EXTRACTED DATA section start
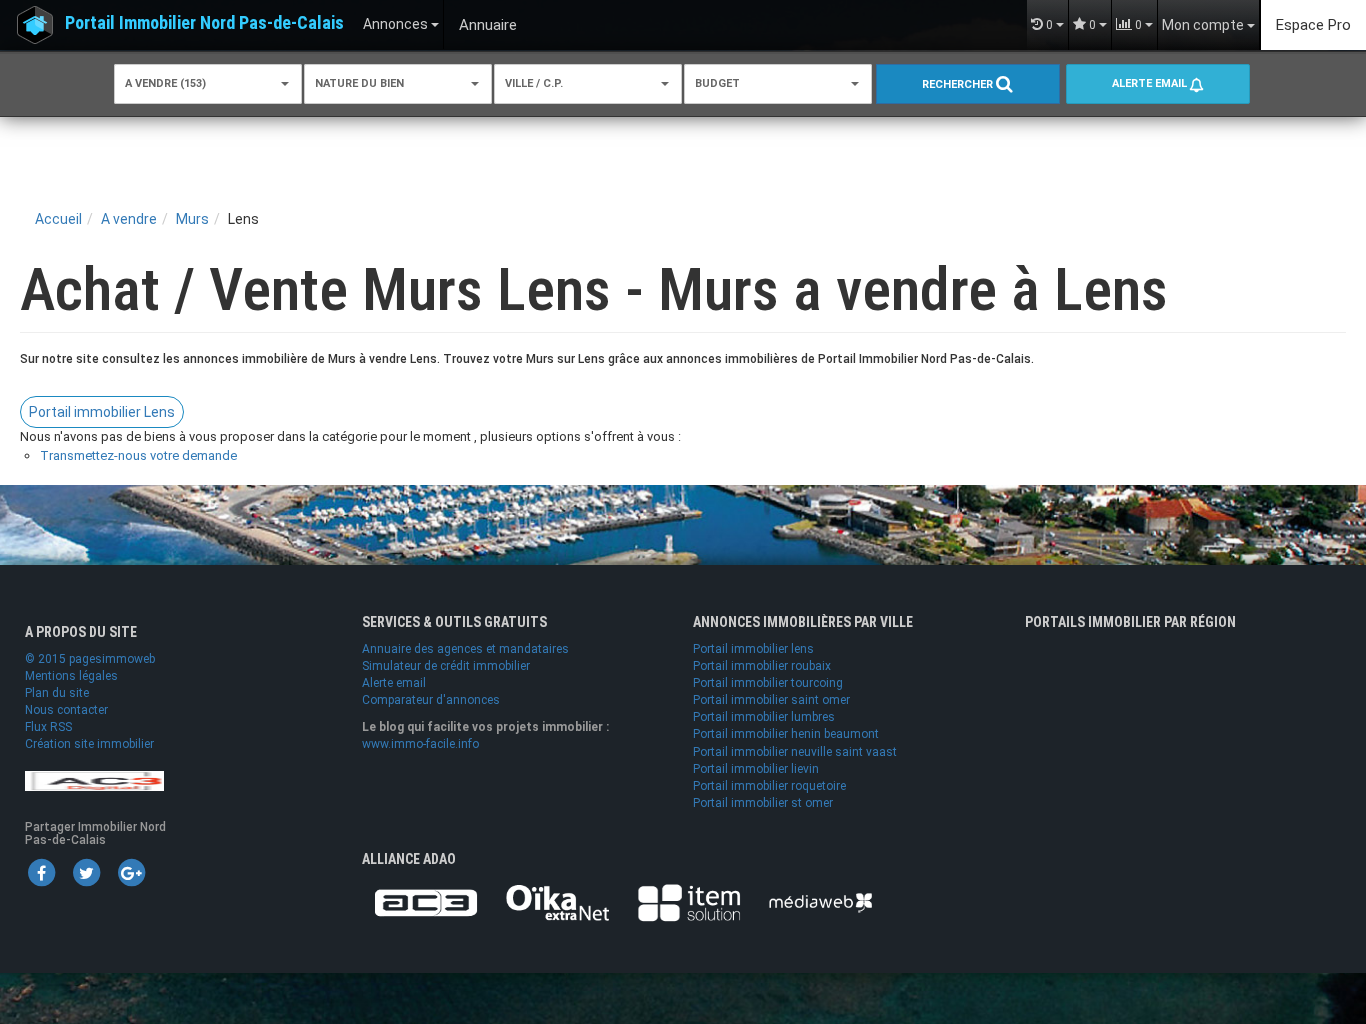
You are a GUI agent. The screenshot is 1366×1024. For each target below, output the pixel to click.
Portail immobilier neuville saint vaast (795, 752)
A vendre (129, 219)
EXTRACTED DATA section end
EXTRACTED DATA section start
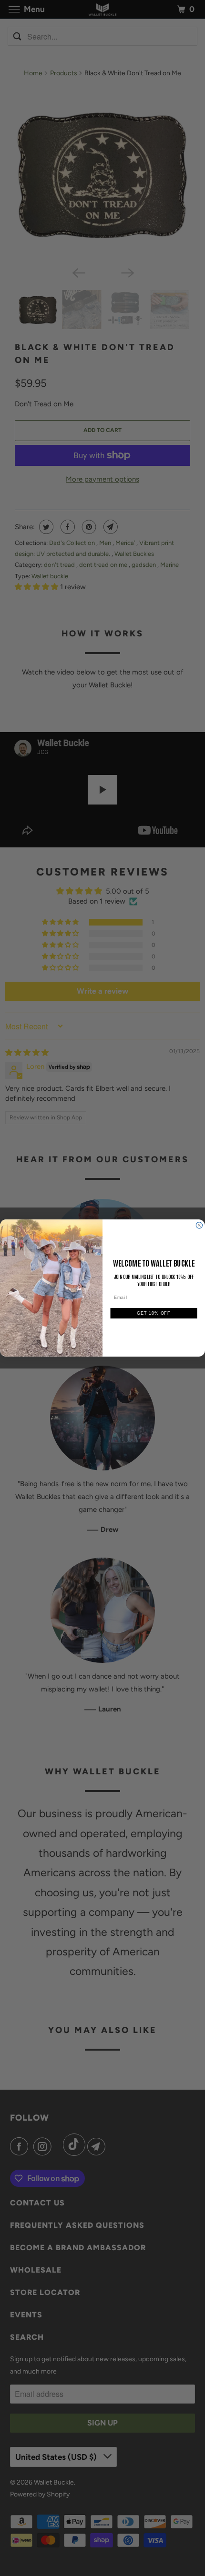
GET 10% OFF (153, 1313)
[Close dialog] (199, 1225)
EXTRACTED DATA section end
In the listing above, locate the line containing "Portail immobilier neuville" and the line containing "A vendre (129, 219)". Extract those two lines and every line between them, exactly as written, and only those.

▸ FINISHED TASK
Portail immobilier neuville saint vaast (795, 752)
A vendre (129, 219)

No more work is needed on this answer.